»»

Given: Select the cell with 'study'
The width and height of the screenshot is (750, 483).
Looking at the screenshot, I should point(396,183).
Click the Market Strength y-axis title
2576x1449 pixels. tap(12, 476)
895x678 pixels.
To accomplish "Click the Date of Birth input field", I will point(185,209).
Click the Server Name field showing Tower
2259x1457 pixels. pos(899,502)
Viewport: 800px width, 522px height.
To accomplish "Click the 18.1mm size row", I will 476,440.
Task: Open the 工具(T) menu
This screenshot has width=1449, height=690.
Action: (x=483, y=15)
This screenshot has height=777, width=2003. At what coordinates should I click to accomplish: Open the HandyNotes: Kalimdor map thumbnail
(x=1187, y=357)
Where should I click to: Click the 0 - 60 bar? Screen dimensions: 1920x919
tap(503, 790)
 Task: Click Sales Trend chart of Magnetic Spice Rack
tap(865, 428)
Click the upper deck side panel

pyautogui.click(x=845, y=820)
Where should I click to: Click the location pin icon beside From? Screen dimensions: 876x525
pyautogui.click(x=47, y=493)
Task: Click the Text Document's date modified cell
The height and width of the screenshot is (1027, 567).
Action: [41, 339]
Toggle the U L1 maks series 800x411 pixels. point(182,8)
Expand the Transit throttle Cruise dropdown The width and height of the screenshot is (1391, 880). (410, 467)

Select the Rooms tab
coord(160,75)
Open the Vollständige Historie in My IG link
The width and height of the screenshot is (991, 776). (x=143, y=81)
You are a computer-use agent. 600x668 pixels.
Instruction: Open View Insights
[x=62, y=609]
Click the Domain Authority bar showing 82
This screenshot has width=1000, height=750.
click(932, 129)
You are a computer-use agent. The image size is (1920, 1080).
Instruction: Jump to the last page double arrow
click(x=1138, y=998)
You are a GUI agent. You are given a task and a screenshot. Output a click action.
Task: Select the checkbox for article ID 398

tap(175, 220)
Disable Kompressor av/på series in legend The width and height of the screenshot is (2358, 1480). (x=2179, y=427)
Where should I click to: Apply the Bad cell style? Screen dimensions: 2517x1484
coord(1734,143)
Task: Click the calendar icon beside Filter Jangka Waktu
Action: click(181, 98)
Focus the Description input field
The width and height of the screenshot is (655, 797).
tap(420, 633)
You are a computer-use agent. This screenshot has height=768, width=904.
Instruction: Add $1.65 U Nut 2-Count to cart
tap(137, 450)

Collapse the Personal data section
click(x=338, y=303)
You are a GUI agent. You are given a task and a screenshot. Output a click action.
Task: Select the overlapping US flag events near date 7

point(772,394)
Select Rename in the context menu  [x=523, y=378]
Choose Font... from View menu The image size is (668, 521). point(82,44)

««

REQUIRED WORK:
Copy the data word for word, starting at the line that contains "You are a computer-use agent. This" and continuing through the end of the data.

RIGHT ANSWER:
You are a computer-use agent. This screenshot has height=768, width=904.
Instruction: Add $1.65 U Nut 2-Count to cart
tap(137, 450)

Collapse the Personal data section
click(x=338, y=303)
You are a GUI agent. You are given a task and a screenshot. Output a click action.
Task: Select the overlapping US flag events near date 7

point(772,394)
Select Rename in the context menu  [x=523, y=378]
Choose Font... from View menu The image size is (668, 521). point(82,44)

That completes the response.